Homer Venters, a physician and epidemiologist who oversaw efforts to contain the outbreak of the H1N1 virus at Rikers Island jail in 2009, concurs. “Our first and most strident public health intervention must be to get people out,” he said during a press conference by the Youth First Initiative on COVID-19 and juvenile justice on March 30. “Release, release, release. As a physician who has managed outbreaks, that’s my recommendation.”
Experts and activists agree with Venters that the best way to truly prevent an outbreak in one of these facilities is to release youth who aren’t safety risks. Each day, public defenders nationwide are filing motions for states and counties to release kids. In New York City, the Legal Aid Society sued the city’s Administration for Children’s Services, which is responsible for the 22 minors who are held in secure and nonsecure facilities within the five boroughs.
So far, civil rights groups in 22 states asked officials to release incarcerated children. Because the federal government doesn’t have the power to order a mass release of incarcerated people in local facilities, the onus is up to states and local governments. California, Michigan, and Virginia paused the addition of children to state-run detention facilities, and other states are taking action, too. But even in states with halted admissions, kids can still be placed in county-run detention facilities.
“[Officials are] making decisions each day about young people who may be getting in trouble in their communities,” Balis said. “That’s how it works all the time.

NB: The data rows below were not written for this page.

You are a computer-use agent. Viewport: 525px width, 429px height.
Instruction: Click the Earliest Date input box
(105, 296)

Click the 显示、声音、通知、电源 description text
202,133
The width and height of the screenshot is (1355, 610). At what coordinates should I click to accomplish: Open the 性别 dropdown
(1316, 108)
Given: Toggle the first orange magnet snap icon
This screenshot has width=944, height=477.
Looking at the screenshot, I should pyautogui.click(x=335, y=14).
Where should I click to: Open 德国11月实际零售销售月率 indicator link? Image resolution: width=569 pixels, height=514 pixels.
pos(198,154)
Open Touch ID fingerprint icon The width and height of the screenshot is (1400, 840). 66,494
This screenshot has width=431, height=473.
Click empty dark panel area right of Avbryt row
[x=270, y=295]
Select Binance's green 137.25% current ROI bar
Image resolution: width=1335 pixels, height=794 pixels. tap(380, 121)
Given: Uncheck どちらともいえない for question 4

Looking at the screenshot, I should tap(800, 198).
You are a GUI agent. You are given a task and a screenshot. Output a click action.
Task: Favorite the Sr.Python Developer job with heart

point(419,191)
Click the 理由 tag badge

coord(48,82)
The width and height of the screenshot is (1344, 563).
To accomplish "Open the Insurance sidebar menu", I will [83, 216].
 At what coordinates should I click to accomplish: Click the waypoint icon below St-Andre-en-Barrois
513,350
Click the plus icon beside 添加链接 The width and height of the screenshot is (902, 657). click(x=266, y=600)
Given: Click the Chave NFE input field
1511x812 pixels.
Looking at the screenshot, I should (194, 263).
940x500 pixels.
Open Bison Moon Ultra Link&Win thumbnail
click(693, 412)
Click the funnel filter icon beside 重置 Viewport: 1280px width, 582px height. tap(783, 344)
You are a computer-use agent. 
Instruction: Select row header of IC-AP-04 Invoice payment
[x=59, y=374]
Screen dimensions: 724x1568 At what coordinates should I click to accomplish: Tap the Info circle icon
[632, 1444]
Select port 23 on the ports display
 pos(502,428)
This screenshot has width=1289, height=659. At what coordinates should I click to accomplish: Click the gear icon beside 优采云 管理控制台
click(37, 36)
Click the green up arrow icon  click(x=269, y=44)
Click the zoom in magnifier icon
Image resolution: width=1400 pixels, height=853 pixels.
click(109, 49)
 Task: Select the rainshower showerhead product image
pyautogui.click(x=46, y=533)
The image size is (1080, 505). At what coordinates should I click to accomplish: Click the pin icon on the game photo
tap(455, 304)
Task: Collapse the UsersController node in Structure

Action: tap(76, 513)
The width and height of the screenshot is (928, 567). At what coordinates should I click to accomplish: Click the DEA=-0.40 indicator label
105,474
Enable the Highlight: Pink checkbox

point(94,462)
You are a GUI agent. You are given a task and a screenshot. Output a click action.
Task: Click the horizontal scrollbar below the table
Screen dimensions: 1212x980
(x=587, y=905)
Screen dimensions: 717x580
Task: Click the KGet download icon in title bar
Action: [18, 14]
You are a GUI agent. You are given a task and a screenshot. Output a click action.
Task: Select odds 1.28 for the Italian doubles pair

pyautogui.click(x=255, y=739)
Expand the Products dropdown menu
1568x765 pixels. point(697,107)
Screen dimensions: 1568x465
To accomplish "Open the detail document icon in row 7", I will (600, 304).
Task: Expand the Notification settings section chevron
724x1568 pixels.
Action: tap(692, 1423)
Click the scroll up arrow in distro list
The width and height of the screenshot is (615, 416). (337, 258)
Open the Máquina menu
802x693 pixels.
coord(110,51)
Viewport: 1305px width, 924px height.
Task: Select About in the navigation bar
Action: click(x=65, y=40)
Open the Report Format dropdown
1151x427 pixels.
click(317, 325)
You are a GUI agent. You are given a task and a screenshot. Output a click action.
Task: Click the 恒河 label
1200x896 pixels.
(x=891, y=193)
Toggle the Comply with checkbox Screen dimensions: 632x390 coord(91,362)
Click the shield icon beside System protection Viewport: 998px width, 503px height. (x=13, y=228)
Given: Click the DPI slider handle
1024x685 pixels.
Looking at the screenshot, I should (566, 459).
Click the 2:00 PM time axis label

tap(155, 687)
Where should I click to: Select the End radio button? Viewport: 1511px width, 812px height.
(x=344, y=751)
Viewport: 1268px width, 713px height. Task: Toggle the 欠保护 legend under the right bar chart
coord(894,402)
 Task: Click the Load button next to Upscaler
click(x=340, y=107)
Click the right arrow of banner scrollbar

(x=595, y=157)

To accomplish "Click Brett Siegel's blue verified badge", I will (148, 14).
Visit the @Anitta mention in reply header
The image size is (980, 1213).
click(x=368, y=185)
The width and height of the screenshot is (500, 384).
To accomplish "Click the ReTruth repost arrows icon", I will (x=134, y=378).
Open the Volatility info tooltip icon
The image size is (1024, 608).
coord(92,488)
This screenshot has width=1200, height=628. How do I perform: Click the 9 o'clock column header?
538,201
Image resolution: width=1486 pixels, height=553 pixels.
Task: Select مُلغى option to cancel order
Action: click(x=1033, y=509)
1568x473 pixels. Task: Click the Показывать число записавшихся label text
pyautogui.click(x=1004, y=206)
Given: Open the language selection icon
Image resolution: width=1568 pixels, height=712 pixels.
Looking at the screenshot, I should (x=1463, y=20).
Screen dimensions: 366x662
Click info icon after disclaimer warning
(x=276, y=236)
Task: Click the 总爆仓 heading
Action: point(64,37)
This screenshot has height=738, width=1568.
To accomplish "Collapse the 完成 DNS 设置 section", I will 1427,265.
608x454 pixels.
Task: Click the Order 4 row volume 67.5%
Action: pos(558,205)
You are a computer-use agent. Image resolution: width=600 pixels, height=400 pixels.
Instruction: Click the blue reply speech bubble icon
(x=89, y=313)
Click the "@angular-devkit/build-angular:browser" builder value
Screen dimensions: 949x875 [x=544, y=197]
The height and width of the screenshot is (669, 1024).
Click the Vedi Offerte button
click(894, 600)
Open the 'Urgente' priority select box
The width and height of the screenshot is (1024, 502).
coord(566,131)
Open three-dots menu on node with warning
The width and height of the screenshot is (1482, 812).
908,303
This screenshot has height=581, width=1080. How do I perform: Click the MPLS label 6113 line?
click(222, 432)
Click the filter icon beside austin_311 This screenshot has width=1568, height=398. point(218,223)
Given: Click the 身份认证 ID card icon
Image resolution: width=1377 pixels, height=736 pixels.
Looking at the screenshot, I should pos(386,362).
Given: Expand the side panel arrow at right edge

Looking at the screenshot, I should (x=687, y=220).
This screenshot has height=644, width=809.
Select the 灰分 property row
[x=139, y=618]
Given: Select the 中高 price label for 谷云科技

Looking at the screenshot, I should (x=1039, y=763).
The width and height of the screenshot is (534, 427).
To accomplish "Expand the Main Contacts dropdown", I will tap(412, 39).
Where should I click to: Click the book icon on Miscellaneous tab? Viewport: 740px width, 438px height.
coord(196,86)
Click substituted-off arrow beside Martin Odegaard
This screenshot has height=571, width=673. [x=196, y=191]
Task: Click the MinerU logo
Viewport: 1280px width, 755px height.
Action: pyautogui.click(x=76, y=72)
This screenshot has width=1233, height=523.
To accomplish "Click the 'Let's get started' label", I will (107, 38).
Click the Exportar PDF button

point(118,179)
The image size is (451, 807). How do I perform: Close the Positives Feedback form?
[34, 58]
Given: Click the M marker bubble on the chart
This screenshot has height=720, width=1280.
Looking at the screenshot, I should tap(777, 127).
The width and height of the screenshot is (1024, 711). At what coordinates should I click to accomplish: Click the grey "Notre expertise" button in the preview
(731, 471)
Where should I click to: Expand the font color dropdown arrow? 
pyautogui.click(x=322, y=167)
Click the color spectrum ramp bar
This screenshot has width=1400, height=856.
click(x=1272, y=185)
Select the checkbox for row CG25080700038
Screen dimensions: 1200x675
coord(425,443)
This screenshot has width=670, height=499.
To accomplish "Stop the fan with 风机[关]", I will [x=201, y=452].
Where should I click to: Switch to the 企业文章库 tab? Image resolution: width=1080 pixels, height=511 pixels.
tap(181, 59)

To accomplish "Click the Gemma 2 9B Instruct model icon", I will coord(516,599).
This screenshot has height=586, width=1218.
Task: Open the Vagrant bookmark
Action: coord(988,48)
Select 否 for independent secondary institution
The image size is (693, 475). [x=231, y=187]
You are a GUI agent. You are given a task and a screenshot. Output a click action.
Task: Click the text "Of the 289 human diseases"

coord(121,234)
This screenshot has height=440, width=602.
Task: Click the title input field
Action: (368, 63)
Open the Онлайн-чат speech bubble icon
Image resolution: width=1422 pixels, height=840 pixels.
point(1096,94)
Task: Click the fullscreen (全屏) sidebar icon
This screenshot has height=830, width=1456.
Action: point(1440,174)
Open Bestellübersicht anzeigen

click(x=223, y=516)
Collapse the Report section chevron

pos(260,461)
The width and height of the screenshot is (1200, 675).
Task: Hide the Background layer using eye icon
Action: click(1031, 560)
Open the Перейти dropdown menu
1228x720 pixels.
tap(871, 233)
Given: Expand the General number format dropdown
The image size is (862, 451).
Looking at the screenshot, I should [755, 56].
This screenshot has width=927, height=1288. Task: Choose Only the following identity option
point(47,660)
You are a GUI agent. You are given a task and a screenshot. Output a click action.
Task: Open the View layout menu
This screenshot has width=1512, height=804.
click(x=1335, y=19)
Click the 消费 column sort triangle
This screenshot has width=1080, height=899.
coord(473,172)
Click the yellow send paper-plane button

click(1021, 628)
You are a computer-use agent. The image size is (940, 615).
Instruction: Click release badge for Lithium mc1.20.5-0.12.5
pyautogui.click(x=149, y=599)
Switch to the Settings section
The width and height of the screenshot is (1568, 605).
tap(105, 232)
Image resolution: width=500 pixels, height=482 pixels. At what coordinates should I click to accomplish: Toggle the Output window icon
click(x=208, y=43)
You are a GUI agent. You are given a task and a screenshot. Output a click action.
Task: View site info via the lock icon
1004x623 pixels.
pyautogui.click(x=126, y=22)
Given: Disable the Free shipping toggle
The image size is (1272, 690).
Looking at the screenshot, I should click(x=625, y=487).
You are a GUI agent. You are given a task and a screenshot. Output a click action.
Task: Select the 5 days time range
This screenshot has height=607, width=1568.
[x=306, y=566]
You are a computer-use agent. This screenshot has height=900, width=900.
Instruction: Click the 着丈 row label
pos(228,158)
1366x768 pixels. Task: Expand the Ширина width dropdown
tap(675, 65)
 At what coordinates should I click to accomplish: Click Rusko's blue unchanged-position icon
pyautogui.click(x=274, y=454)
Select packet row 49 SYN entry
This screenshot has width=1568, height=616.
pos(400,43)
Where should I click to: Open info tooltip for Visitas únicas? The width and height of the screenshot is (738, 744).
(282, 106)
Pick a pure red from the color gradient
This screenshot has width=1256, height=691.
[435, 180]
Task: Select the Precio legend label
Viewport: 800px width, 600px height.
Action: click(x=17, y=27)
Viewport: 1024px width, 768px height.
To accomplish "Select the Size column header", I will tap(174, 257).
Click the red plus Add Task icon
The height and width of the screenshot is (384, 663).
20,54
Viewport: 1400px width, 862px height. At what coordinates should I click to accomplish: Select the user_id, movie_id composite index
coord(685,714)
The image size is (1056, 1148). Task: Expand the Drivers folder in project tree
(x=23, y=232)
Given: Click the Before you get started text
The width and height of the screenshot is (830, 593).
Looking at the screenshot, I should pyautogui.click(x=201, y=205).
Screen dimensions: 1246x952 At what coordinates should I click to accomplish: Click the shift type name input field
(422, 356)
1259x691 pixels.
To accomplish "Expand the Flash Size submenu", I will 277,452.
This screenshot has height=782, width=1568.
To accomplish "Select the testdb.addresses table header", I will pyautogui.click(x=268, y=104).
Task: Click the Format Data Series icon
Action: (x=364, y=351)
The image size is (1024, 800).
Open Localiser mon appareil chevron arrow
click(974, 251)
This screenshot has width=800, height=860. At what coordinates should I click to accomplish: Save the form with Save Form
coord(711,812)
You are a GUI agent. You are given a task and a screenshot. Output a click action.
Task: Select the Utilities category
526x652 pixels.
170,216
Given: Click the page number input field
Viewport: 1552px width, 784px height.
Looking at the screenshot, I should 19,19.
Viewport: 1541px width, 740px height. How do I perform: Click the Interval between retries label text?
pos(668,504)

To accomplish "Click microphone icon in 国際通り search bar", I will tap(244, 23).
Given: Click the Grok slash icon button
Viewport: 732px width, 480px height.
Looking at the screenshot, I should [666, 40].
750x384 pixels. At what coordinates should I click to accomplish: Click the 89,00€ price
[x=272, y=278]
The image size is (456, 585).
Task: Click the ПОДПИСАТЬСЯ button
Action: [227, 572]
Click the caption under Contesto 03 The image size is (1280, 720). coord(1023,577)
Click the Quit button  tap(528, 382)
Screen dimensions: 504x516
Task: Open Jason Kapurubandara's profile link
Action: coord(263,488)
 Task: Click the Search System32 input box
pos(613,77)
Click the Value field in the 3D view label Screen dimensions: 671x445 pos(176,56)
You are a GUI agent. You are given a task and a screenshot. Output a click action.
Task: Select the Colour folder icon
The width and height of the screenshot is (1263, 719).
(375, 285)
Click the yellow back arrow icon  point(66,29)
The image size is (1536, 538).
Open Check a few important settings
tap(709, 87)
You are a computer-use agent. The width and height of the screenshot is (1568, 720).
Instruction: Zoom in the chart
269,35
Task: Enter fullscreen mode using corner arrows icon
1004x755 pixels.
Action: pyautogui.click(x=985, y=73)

So every county in this country has a responsibility to make sure that they’re not using secure detention for kids during this crisis.”
In the meantime, the boys at the Rogue Valley Youth Correctional Facility are doing their best to get used to a further disrupted routine. But their reality is, as Jerin put it, “starting to sink in.”
“They’re handling all the new technology pretty good and being patient,” he said. “Most of it is just the fear and anxiety around the coronavirus, just like anybody else out there.”